*** Provided data ***

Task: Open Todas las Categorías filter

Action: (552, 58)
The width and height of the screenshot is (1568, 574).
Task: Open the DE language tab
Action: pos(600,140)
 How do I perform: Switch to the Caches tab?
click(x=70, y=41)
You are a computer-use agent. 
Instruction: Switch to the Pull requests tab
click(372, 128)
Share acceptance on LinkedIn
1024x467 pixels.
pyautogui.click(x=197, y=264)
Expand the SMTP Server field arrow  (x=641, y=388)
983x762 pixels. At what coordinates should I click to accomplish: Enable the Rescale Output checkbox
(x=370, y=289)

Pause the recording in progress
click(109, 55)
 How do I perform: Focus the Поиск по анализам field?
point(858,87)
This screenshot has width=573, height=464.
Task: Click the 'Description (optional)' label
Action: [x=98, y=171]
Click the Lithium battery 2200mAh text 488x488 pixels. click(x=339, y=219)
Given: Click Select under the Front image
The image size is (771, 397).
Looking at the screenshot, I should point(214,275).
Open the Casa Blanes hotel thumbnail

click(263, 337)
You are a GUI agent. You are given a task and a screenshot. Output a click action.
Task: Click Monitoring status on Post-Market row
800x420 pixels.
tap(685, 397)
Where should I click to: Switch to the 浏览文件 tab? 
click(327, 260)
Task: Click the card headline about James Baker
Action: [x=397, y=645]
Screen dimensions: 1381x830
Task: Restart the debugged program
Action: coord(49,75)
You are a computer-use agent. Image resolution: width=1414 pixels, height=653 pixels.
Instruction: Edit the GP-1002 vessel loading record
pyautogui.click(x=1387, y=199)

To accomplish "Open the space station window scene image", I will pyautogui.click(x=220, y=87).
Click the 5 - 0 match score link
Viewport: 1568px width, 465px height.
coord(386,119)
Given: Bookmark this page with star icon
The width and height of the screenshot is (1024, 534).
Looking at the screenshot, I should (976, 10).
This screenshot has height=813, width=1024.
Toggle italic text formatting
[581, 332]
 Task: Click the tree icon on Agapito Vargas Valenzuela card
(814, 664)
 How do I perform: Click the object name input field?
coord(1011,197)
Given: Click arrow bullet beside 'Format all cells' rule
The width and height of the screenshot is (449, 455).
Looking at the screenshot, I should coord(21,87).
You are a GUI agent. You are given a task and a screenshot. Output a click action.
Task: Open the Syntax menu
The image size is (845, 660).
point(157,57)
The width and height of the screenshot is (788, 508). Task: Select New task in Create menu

*** End of Provided data ***

- [Instructions to follow]: All of the records above need to be copied exactly.

- [Result of the exercise]:
Task: Open Todas las Categorías filter

Action: (552, 58)
The width and height of the screenshot is (1568, 574).
Task: Open the DE language tab
Action: pos(600,140)
 How do I perform: Switch to the Caches tab?
click(x=70, y=41)
You are a computer-use agent. 
Instruction: Switch to the Pull requests tab
click(372, 128)
Share acceptance on LinkedIn
1024x467 pixels.
pyautogui.click(x=197, y=264)
Expand the SMTP Server field arrow  (x=641, y=388)
983x762 pixels. At what coordinates should I click to accomplish: Enable the Rescale Output checkbox
(x=370, y=289)

Pause the recording in progress
click(109, 55)
 How do I perform: Focus the Поиск по анализам field?
point(858,87)
This screenshot has width=573, height=464.
Task: Click the 'Description (optional)' label
Action: [x=98, y=171]
Click the Lithium battery 2200mAh text 488x488 pixels. click(x=339, y=219)
Given: Click Select under the Front image
The image size is (771, 397).
Looking at the screenshot, I should point(214,275).
Open the Casa Blanes hotel thumbnail

click(263, 337)
You are a GUI agent. You are given a task and a screenshot. Output a click action.
Task: Click Monitoring status on Post-Market row
800x420 pixels.
tap(685, 397)
Where should I click to: Switch to the 浏览文件 tab? 
click(327, 260)
Task: Click the card headline about James Baker
Action: [x=397, y=645]
Screen dimensions: 1381x830
Task: Restart the debugged program
Action: coord(49,75)
You are a computer-use agent. Image resolution: width=1414 pixels, height=653 pixels.
Instruction: Edit the GP-1002 vessel loading record
pyautogui.click(x=1387, y=199)

To accomplish "Open the space station window scene image", I will pyautogui.click(x=220, y=87).
Click the 5 - 0 match score link
Viewport: 1568px width, 465px height.
coord(386,119)
Given: Bookmark this page with star icon
The width and height of the screenshot is (1024, 534).
Looking at the screenshot, I should (976, 10).
This screenshot has height=813, width=1024.
Toggle italic text formatting
[581, 332]
 Task: Click the tree icon on Agapito Vargas Valenzuela card
(814, 664)
 How do I perform: Click the object name input field?
coord(1011,197)
Given: Click arrow bullet beside 'Format all cells' rule
The width and height of the screenshot is (449, 455).
Looking at the screenshot, I should coord(21,87).
You are a GUI agent. You are given a task and a screenshot. Output a click action.
Task: Open the Syntax menu
The image size is (845, 660).
point(157,57)
The width and height of the screenshot is (788, 508). Task: Select New task in Create menu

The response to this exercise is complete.